Jerry Stone’s great-grandparents Edgar Milton Stone and Nora Williams Stone brought their large family of three sons and four daughters to Siler City from northwestern Chatham County around 1900. Edgar wanted his children educated at the famed Thompson School, and so he bought a 100-acre farm about a mile west of town and provided generously for his family and neighbors. Highway 64 was built across his farmland, connecting Siler City to Asheboro and all points west, and then through town on the east side to Pittsboro and Raleigh.
Joyce Jones Cotten can trace her family’s Chatham history back to 1790. She was born in 1942, the fourth child of Pansy Jones and Sam Jones, and grew up on a 232-acre farm located near what is now North Pea Ridge Road.
Though the majority of her family’s land is now beneath Jordan Lake, she grew to love nature and the land itself on that farm. “I learned what it was like to grow your own food and to persevere through the good times and the difficult times,” Joyce says. Joyce attended Pittsboro Elementary School and graduated from Pittsboro High School in 1961. She attended Campbell College and returned to Pittsboro High School (later Northwood High School), where she taught until 1981. Joyce then taught at Lee County High School until her retirement in 2000. Joyce says she elected to stay in Chatham because of its laid-back rural atmosphere and to be near her family and lifelong friends.
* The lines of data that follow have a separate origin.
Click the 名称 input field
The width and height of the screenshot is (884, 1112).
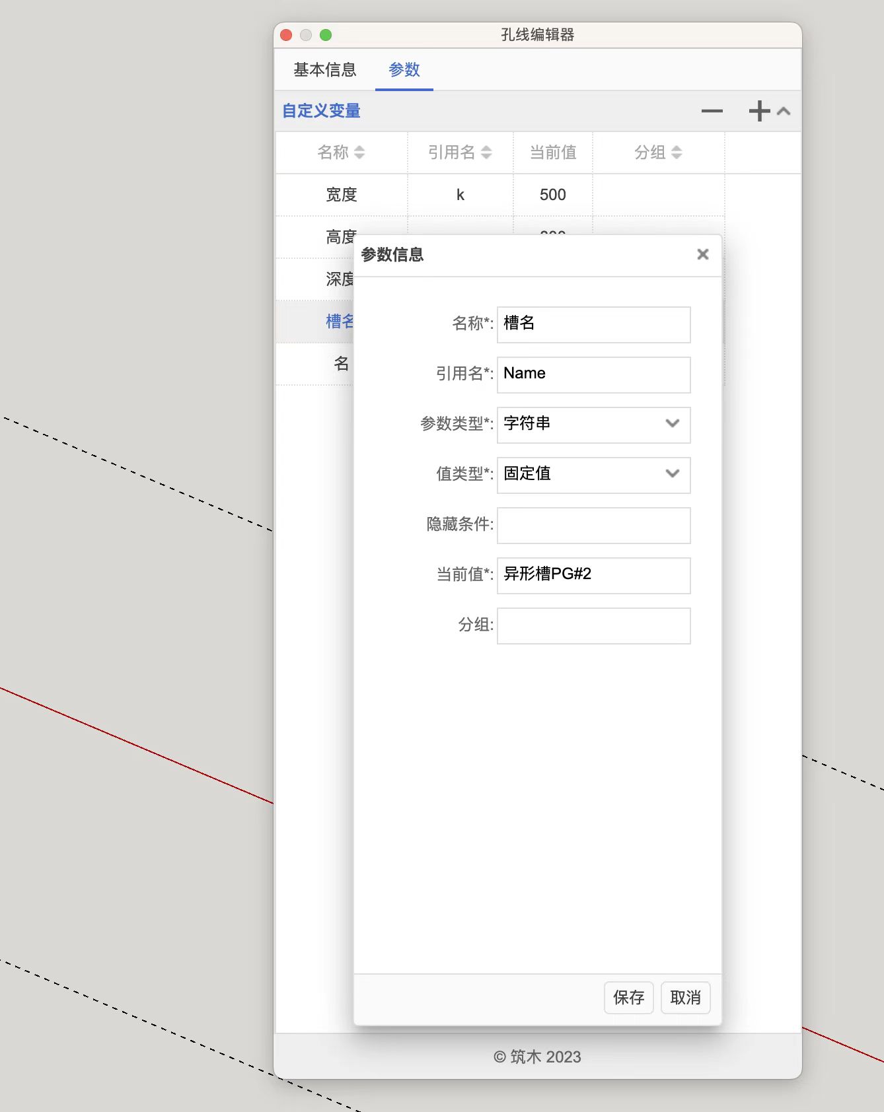coord(593,324)
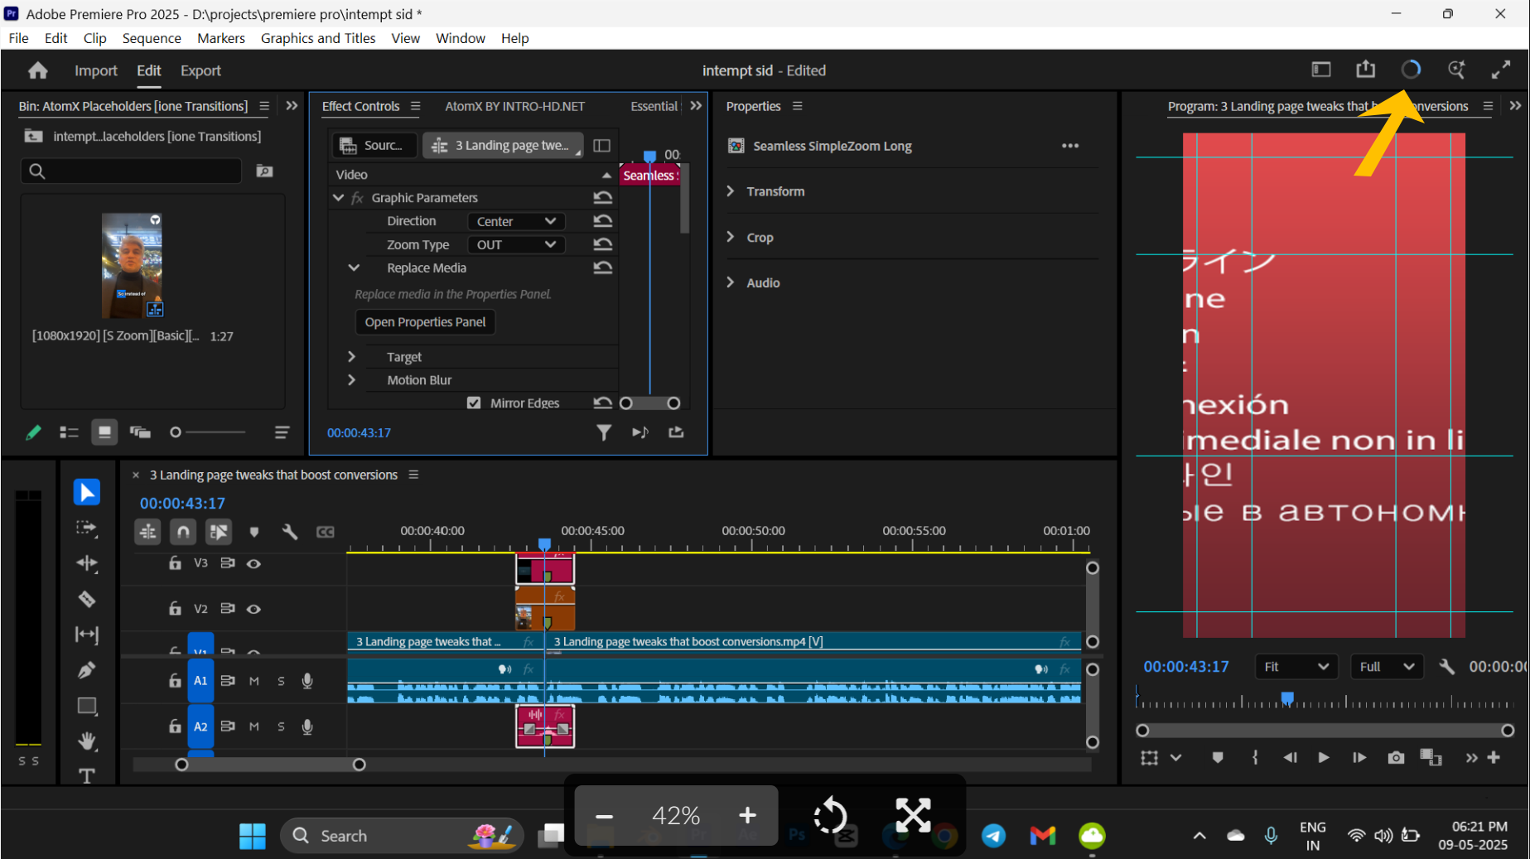Mute the A1 audio track

[x=254, y=680]
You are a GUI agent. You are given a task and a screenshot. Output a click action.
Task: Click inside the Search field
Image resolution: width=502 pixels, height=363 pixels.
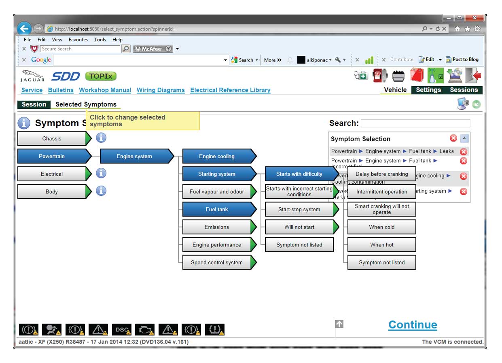[415, 123]
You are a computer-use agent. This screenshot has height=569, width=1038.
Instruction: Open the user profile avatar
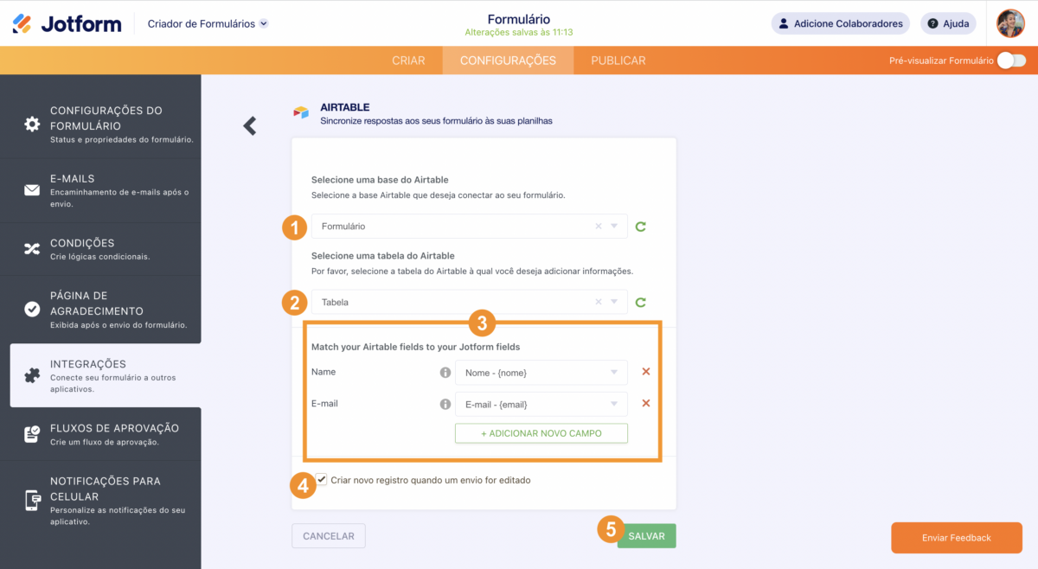(x=1010, y=23)
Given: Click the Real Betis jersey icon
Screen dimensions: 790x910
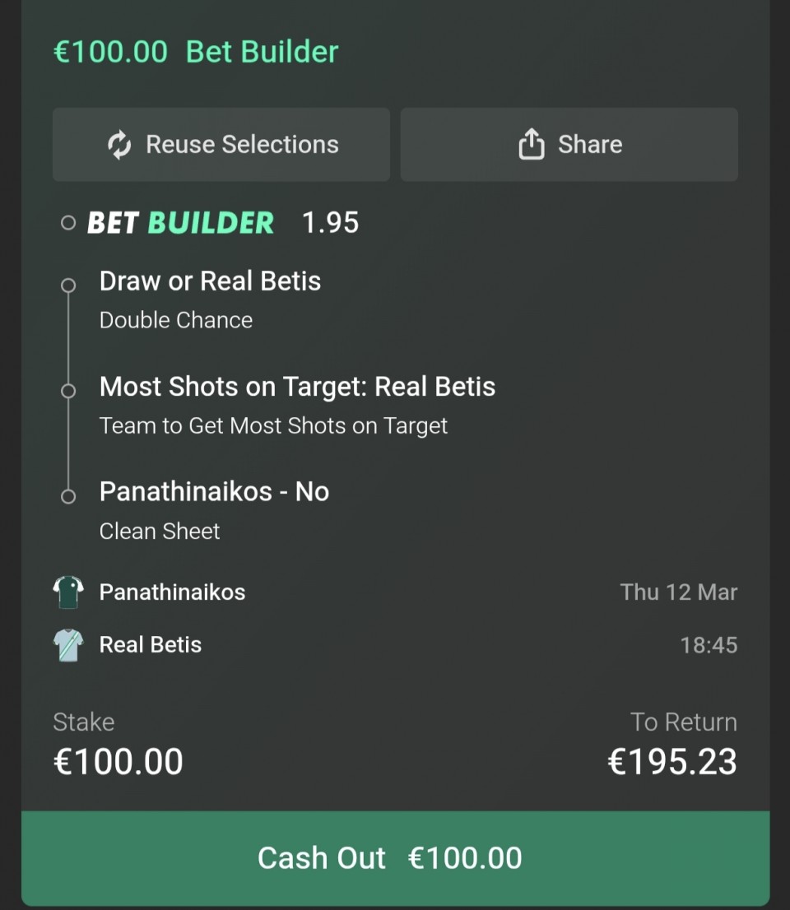Looking at the screenshot, I should (68, 645).
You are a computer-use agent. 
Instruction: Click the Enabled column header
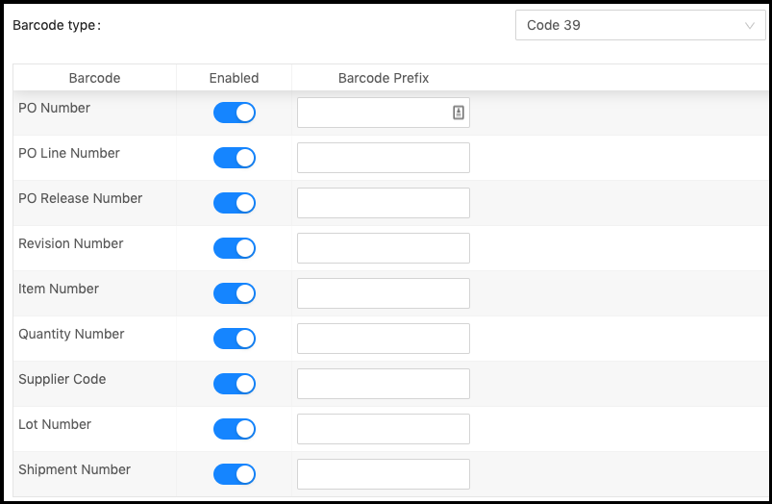pos(234,78)
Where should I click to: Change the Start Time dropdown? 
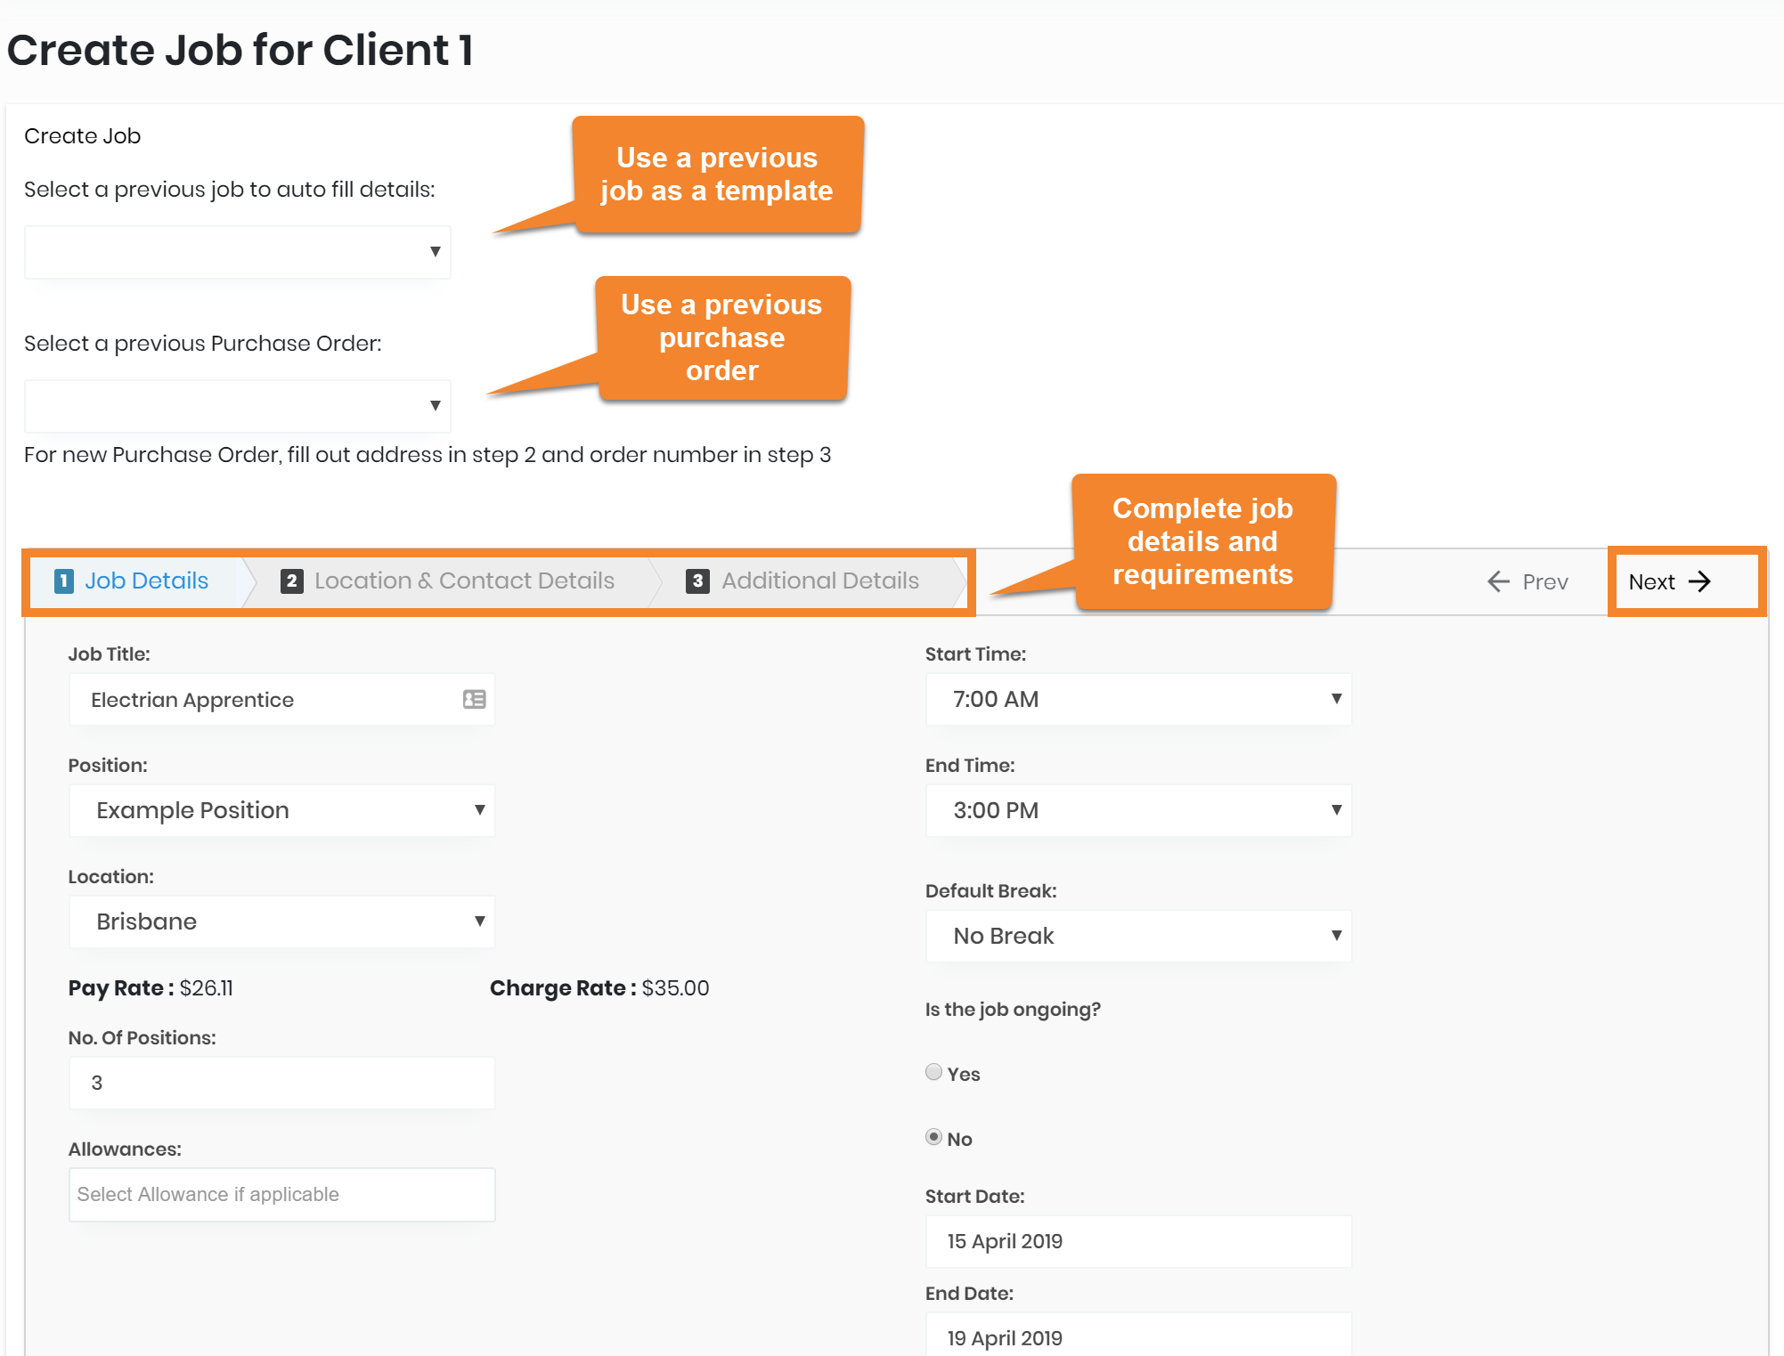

Jerry Stone’s lifelong friend Robert Wrenn’s family founded Wrenn Lumber Company in the 1930s. First led by Charlie Wrenn and his brother, it was later managed by Charlie’s son, Willis Wrenn, and his nephew, June Wrenn. The company sawmill changed the name to Wrenn Brothers Lumber Inc., which was run and operated by Willis’ three sons until the 1980s economic recession. The brothers then reinvented the company to include a flooring business called WrennWood; Wrenn Brothers Lumber is still in operation today under Robert’s leadership. Robert’s wife, Jane Wrenn, serves as director of Salvation Army Chatham.
Ed Spence’s grandparents James Spence and Frances Spence lived in Siler City and Moncure in the late 1800s before settling in Randolph County. Their son, Ed’s father, James Jr., moved to Siler City in the 1920s and married his mother, Anne Holler, in 1930; Ed was born in 1938, the youngest of three. Ed recalls shopping in locally owned stores that were closed on Sundays, doctors who made house calls, annual Christmas parades with horses and vintage cars, and a barrel placed in the middle of the city square each time the Siler City Millers baseball team played at home. “Holland Radio Store became the first TV store,” Ed says. “Mr. Holland would put a TV in the front window, and people would gather outside to watch the 15-minute newscast five days a week and ‘The Lone Ranger’ on Thursdays.
“Once, my wife, Becky, was ordering takeout at Johnson’s Drive In and the owner’s wife asked if the order was for me,” he says. When Becky said it was, she responded that was not the way Ed liked his cheeseburger. “Everyone looked after everyone else,” he says. Ed spent 42 years working at Spence Building Supply, and Becky taught for 28 years at local schools, including Henry Siler School and Siler City Elementary. The couple, now retired to Galloway Ridge, remain involved with their community. “I have found Siler City and Chatham County a great place to work, raise a family and spend time sharing experiences and growth,” Ed says. “Why would anyone want to live anywhere else?”